It bites.
Wondering why a humorist (I loosely include myself in that category) would want to blog about a painful tropical disease like Chikungunya?
Why would I make snarky comments about a mosquito-borne virus that’s sneaking into Florida from the Caribbean and freaking out health officials like it’s the bubonic plague?
Normally I would say for money, but that’s a bit of an understatement. Most bloggers are lower on the pay scale than a snake’s belly.
I’ve decided, though – so as not to disregard Chikungunya’s dangers – to promote awareness about this so-called epidemic that officials say is being downplayed by the media.
What has me smacking my forehead, besides biting pests that land there, is that I live near Port Canaveral, Florida, where thousands of cruise travelers come and go, every day, to and from … the Caribbean.
So, why am I not sitting on my patio in a HAZMAT suit?
It’s been reported that there have been only two U.S. cases of Chikungunya where the infected victims had not traveled to any of the affected countries. Still, this means the little, disease-carrying, blood-suckers are among us.
I’m not being paranoid, especially since Chikungunya is not fatal. It’s just that I’m not into flu-like symptoms or arthritic joint pain. And mosquitoes are my least favorite biting pest, except for maybe the no-see-ums, which I have dubbed “surely-feel-ums” (you heard it here first).
Experts say the disease is transmitted by invasive yellow fever and Asian tiger mosquitoes. The males don’t bite, but the females are just waiting to sink their proboscises into whomever they can.
Once the dirty little skeeter feeds on an infected person, the virus incubates in her body for a few days before moving into her salivary glands. And there it sits, waiting for her to decide which ankle or hard-to-reach spot on your body looks the most inviting.
What’s interesting is that while she’s sucking your blood, she spits, and ta-da! you’re infected. Yes, spits.
In reality, it’s not actual spitting, but more like the crumb-laden backwash your kids expel into your water bottle after they take a swig.
In any case, here are a few things you can do to keep the disease from becoming a stateside epidemic.
1. If you walk outside and there’s a black cloud buzzing around you that resembles the dust following Pigpen, call your local mosquito control to schedule neighborhood spraying.
2. Empty any standing water on your property. This includes water in old tires, on tarps covering RVs and boats, and in unfiltered ponds, those plastic thingies under flower pots and the open beer cans you’ve neglected to recycle for the past two months that are piled higher than your barbecue.

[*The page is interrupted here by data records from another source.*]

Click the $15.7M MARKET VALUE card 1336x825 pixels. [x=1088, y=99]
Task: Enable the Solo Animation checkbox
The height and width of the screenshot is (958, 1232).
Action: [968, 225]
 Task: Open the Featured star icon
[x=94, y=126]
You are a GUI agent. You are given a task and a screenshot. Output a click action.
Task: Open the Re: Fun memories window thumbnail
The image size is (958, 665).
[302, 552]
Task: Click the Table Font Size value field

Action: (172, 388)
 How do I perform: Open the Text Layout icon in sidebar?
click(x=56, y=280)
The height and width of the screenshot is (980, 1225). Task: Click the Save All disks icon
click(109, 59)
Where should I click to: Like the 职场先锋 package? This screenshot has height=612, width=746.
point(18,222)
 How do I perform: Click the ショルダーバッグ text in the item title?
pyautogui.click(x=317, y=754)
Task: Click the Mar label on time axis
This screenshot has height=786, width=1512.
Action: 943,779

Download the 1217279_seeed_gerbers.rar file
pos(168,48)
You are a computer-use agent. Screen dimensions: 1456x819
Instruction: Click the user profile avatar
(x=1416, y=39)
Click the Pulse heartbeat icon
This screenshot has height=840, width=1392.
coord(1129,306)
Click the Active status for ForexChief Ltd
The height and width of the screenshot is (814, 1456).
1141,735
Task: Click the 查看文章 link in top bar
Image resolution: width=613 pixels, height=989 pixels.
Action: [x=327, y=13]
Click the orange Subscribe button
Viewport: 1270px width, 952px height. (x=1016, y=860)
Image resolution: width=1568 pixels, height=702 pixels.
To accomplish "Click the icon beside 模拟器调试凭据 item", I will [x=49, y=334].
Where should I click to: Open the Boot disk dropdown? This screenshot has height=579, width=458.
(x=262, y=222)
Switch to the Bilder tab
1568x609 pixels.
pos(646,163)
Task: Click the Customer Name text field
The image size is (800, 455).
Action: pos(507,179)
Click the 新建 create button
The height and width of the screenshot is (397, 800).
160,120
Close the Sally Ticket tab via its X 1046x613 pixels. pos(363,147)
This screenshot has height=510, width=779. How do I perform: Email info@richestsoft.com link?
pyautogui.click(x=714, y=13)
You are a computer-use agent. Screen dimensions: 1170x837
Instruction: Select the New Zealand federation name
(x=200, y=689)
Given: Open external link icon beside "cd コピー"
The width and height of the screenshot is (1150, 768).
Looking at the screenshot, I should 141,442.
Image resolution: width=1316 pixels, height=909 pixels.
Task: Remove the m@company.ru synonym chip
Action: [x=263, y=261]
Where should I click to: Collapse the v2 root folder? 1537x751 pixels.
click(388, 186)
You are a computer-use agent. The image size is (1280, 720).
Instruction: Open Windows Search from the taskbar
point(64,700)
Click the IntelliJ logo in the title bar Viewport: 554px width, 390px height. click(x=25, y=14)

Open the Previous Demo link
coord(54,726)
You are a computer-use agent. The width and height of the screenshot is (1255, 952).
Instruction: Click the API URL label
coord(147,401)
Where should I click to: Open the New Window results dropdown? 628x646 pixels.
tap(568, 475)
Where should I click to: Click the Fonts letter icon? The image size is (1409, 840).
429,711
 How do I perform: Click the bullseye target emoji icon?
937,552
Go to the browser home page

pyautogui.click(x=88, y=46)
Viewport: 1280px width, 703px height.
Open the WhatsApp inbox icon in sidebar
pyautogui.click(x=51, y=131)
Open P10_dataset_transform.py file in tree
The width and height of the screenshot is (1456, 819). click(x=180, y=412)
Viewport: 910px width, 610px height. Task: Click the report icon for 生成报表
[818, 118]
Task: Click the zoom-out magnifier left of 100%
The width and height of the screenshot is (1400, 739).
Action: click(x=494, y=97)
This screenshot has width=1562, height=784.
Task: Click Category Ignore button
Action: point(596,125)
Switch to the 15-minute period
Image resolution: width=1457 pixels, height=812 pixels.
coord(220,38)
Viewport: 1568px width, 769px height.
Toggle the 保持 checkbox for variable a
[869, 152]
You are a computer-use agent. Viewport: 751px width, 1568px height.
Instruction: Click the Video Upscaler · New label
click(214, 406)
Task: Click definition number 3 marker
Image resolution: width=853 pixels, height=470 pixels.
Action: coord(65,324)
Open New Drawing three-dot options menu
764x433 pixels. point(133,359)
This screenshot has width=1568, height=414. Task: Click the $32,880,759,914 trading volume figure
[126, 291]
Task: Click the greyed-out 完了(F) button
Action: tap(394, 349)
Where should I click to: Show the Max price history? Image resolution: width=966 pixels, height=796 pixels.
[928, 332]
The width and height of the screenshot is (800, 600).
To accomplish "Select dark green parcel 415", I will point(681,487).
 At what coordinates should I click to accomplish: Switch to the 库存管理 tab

3. Change outside lighting to LED lights, yellow bug lights or sodium lamps. If you absolutely need a white light, you might as well bond with your new mosquito buddies and the web-building spiders that eat them.
4. Use or burn citronella products while you’re outside. If you don’t want to use insect repellents on your skin, try rubbing lavender oil on it or eat cloves of garlic until the aroma seeps out of your pores. Mosquitoes will shun you, but on the plus side, you might attract a few new friends who are fans of the Sopranos.
5. Wear clothing that covers most of your body, which can be difficult in Florida’s heat. Better yet, stay inside when mosquitoes prefer to be out and about, usually at dawn and dusk. If you have to be outside during those hours, be prepared to be bitten. Note that you can’t bite back.
6. Finally, put insect repellent on AFTER you apply sunscreen, especially if you’re already in the Caribbean. Keeping those buggies off your body is key to reducing all that spitting, after all.
Here at Go Port, we suggest that you implement a few preventative measures to help reduce the entire mosquito population, whether or not these blood-suckers are carrying Chikungunya or any disease.
You see, I really don’t want to wear a HAZMAT suit for anything … except for maybe a Zombie apocalypse.